12 Traits of Unsafe People

Counselor and Bible teacher Debbie W. Wilson helps people develop relevant faith. She also teaches people practical wisdom from scripture. In this Relationship UPGRADE, Debbie clearly defines a group of people that might harm us.

She asks, "Do you have an unsafe person in your life?"

I (Dawn) do have some people that seem to flash warning signs when I'm with them. Most people have some "unsafe" people in their lives, and sometimes it's hard to know how to respond to them. I'm glad Debbie is tackling this issue.

Debbie continues . . .

Jacob’s father-in-law and employer for twenty years was an unsafe person. Laban’s name means white. But he was a dark cloud for Jacob.

Unsafe people live, work, and worship among us.

They may appear friendly and good. But beneath their scrubbed exterior lies a dark streak.
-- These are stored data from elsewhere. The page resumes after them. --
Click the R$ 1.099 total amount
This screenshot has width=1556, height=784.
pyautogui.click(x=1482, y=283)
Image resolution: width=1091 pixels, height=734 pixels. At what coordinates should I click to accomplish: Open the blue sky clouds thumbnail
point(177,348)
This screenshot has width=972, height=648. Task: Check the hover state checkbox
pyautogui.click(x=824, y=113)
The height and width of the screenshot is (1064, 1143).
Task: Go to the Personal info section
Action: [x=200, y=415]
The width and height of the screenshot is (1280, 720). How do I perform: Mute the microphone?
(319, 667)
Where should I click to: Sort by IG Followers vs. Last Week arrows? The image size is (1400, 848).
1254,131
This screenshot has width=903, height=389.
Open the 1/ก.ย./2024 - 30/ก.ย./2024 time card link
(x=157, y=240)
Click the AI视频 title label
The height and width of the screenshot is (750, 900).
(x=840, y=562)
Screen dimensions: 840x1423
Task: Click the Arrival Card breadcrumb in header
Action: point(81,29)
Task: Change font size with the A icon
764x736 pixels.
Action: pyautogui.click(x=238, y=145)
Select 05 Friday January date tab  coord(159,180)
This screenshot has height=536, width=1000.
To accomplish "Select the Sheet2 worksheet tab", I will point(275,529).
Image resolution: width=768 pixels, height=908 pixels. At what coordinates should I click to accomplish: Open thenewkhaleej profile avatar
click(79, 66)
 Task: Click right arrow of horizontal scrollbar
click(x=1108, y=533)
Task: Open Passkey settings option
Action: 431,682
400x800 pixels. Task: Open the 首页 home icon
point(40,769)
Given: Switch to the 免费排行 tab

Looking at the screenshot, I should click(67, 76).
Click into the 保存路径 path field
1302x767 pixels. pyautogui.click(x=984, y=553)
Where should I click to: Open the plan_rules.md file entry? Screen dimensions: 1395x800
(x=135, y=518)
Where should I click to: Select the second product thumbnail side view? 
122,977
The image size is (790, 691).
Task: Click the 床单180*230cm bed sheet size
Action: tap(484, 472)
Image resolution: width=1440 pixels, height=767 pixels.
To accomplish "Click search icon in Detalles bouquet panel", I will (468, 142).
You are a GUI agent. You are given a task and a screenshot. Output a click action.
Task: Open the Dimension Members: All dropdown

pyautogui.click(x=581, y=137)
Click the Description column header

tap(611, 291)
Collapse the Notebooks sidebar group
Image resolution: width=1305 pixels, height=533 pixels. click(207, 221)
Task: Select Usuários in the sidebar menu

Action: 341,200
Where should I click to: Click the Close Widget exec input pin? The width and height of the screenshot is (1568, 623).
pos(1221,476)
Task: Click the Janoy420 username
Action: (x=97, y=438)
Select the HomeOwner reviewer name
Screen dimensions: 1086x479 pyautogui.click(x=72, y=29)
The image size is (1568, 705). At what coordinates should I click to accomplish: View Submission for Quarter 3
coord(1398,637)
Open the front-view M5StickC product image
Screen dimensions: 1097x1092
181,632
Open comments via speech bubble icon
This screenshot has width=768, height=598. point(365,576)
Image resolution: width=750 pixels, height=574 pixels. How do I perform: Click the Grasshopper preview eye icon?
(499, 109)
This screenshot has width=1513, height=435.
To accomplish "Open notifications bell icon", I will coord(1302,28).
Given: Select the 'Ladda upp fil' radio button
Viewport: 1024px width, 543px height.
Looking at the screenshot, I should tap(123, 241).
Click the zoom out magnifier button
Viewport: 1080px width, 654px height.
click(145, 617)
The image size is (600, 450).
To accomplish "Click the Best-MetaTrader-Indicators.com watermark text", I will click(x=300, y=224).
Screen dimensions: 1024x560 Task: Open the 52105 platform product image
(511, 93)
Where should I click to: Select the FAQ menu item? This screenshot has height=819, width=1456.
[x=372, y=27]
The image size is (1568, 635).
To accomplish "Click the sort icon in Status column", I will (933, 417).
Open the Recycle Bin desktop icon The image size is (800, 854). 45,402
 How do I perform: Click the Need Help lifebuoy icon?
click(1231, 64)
Laban betrayed his daughter Rachel and Jacob by switching the bride the night of the wedding. He cheated Jacob by changing his wages ten times.

His story helps us identify the unsafe people in our lives.

               12 Traits of Unsafe People

1. Unsafe people use you as long as it benefits them.

Laban wanted Jacob to stay while Jacob made him prosperous (Genesis 30:25-28).

2. Unsafe people are reasonable to your face but undermine you behind your back. 

Laban agreed to give Jacob the spotted and streaked animals as his wages, but he gave them to his sons instead. He thought leaving the solid colored herds would decrease Jacob’s chances to raise spotted animals (Genesis 30:34-36).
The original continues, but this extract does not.